The drying of the raw material-supporting carrier is performed usually at 200 to 300° C. and usually over 0.5 to 2.0 hours.

The calcining of the raw material-supporting carrier is performed usually at 400 to 600° C. and usually over 0.5 to 5 hours.

The above-mentioned hydrotreating catalyst according to the present invention can be produced by the method for producing a hydrotreating catalyst according to the present invention.

According to the production method of the present invention, it is possible to obtain a catalyst including a carrier having a local maximum value of the differential pore volume distribution in a pore diameter range of 18 to 22 nm and a low ΔPV/PV_T value by obtaining a slurry of hydrated alumina so that the pH is 9.7 to 10.5 in the first step, adding phosphorus to the carrier in an amount of 0.4 to 2.0 mass % in terms of P₂O₅ based on the total amount of the carrier in the second step, and the like. In addition, the strength and desulfurization activity of the catalyst can be improved by adding phosphorus to the carrier. When the amount of phosphorus is not within the above-mentioned range, the strength of the catalyst may decrease or the desulfurization activity may decrease.

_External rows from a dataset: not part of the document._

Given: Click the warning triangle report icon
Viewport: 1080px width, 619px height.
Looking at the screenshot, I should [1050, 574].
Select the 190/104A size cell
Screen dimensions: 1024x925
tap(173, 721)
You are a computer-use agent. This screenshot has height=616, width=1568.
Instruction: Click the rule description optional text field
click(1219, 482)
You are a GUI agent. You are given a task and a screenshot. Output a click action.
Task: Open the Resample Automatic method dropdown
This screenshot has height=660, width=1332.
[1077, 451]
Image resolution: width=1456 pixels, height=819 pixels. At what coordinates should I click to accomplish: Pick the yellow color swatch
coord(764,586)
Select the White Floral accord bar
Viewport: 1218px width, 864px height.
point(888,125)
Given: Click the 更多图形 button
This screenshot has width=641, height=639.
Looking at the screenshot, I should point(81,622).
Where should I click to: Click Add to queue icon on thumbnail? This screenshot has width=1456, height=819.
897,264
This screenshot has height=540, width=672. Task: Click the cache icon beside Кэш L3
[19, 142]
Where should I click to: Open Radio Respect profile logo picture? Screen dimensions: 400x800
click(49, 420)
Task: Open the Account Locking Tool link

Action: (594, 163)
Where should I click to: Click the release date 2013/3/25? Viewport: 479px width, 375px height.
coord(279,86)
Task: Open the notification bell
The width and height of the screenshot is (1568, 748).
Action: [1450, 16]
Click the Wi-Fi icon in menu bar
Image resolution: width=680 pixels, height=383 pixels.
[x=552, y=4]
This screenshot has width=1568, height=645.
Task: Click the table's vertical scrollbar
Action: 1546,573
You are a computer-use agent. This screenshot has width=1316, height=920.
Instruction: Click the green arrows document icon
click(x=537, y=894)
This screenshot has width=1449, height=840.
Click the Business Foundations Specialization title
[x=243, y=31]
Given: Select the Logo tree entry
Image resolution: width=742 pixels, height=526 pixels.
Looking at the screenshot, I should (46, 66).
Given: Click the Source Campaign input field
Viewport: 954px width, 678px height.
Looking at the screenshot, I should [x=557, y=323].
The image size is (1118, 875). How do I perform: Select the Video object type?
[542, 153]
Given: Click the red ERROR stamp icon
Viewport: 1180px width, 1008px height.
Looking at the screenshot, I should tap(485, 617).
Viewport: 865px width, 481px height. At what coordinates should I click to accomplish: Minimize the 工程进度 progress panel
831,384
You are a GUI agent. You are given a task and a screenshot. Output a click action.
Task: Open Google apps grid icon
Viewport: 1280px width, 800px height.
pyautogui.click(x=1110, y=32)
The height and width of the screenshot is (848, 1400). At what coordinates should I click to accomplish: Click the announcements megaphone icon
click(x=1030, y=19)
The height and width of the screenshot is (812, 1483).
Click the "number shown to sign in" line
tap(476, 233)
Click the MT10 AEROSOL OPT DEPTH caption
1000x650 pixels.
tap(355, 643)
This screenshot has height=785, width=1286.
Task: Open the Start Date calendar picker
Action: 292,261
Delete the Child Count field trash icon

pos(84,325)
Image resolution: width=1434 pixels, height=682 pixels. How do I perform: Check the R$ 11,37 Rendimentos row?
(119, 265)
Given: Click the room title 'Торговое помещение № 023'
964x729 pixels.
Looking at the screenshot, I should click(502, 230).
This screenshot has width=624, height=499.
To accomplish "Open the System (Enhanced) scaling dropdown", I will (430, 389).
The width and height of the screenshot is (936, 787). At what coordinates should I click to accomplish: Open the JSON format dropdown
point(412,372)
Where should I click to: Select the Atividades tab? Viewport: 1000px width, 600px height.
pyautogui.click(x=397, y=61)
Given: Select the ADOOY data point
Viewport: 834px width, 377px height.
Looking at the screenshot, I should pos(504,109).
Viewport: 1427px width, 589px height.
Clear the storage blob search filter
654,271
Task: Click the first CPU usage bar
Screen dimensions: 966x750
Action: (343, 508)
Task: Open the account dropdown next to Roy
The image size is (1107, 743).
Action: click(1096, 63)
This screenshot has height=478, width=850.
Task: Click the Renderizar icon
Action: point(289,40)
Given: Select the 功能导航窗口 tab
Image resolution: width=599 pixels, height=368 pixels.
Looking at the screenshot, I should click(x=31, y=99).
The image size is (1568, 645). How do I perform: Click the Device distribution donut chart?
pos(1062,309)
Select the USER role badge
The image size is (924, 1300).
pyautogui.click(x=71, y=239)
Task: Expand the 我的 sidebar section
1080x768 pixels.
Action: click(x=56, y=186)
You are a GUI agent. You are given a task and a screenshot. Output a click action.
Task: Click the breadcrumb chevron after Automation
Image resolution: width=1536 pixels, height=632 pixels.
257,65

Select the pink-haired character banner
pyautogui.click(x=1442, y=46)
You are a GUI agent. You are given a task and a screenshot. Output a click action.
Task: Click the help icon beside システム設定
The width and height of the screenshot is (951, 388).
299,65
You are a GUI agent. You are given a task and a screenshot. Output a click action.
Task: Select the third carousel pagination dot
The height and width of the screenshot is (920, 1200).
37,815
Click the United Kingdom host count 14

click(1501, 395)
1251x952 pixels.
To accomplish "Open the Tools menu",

In addition, hydrated alumina particles having a large crystallite diameter are prepared by adding a basic aluminum salt aqueous solution to an acidic aluminum salt aqueous solution. It is considered that the phosphorus component added to the hydrated alumina particles after the by-product salt is removed plays a role as an inorganic crosslinking agent for the hydrated alumina. After the phosphorus component is added, for example, aging, kneading, molding, drying, calcining are sequentially performed to obtain an alumina-phosphorus oxide carrier having the local maximum value in a pore diameter range of 18 to 22 nm.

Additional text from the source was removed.